Villa Zito is an 18th-century palace located on Via della Liberta #52 in Palermo, region of Sicily, Italy. The structure is now owned by the Fondazione Sicilia and serves as their museum gallery and exhibition space for their collection of artworks, mainly graphic works and paintings, by mainly Sicilian artists from the 17th to the early 20th century.

==History==
The palace was originally at the site of a large semirural house owned by Gaspare Scicli in the first half of the 18th century. The chapel and its decorations date to 1762. In the 19th century, the palace and grounds was sold to Antonio La Grua, prince of Carini. In 1909, it was purchased by the merchant Francesco Zito Scalici. He refurbished and expanded the palace in a Neo-Renaissance style in the early 20th-century using designs by the architect Michele La Cavera. In the 1920s, the palace was acquired by the Banco di Sicilia. The director general of the Bank, Ignazio Mormino, housed here his collection of Sicilian archeology, in what was called Museo Mormino, but these works were moved to the Palazzo Branciforte by 2015.

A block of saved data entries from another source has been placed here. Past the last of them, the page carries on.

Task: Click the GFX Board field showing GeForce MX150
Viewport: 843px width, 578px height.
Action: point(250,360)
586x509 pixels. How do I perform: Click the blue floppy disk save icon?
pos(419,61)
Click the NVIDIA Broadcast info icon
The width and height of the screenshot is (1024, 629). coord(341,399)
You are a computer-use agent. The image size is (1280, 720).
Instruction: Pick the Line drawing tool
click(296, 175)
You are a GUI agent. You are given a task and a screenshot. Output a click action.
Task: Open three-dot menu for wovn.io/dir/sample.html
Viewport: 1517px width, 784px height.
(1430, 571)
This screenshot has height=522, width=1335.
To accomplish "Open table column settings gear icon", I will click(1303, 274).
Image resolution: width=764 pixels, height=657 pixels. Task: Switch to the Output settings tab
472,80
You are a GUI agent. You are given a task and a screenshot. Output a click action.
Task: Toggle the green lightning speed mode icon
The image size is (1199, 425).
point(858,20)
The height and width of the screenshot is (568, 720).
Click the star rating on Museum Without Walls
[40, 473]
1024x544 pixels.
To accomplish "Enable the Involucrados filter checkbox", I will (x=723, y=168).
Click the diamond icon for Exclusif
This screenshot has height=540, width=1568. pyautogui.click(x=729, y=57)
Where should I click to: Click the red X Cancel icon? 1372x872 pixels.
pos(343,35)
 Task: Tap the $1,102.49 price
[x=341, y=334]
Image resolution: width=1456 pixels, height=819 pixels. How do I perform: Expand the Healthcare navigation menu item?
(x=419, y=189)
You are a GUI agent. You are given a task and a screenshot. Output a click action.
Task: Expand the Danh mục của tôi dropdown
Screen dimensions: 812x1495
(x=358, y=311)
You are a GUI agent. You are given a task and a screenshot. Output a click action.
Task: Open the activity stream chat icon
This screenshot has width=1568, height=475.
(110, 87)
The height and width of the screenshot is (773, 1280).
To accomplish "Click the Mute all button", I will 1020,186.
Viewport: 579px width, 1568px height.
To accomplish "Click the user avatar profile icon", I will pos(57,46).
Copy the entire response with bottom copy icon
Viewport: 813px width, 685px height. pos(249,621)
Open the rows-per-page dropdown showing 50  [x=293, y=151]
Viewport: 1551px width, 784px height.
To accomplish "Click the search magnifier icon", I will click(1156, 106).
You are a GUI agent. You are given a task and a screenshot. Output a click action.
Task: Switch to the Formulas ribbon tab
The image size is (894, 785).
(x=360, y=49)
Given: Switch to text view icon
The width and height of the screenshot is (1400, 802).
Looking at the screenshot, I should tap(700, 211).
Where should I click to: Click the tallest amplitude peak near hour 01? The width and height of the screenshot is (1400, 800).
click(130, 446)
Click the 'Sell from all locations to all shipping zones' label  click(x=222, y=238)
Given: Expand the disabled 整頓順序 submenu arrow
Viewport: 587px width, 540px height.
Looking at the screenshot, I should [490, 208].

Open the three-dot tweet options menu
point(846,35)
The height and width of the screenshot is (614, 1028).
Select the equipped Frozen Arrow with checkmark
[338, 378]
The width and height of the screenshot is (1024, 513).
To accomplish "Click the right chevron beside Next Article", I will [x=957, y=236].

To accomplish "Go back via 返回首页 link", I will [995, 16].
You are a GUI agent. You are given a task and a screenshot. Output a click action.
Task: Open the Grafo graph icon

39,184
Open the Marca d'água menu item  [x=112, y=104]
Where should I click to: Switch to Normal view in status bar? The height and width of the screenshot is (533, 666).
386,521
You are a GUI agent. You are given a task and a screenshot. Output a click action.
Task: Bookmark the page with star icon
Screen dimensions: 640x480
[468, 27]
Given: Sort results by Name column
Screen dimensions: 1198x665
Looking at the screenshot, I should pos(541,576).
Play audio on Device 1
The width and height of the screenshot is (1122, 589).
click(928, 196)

In 1983, it was made the exhibition hall of its collection promoted by its cultural arm, the Fondazione Banco di Sicilia, which by 2012 had been renamed the Fondazione Sicilia, which since 2005, administers the present collections and has employed the architect Corrado Anselmi in reorganizing display spaces and offices.

On display in this pinacoteca are artists from various centuries, including Bernardo Strozzi, Mattia Preti, Luca Giordano, Salvator Rosa, Francesco Solimena, Ettore De Maria Bergler, Francesco Lojacono, Antonino Leto, Michele Catti, Aleardo Terzi, Camillo Innocenti; Mario Sironi, Filippo De Pisis, Boldini, Giuseppe De Nittis, Federico Zandomeneghi, Signorini, Ottone Rosai, Carlo Carrà, Arturo Tosi, Ugo Attardi, Fausto Pirandello, Renato Guttuso, Armando Pizzinato, Aleardo Terzi, Galileo Chini, Mario Schifano, and Corrado Cagli.

The archeologic, numismatic, philatelic, maiolica, and sculpture collections of the Fondazione, as well as a large library, are housed in the Palazzo Branciforte of Palermo. In addition this palace displays frescoes by Gaspard Dughet.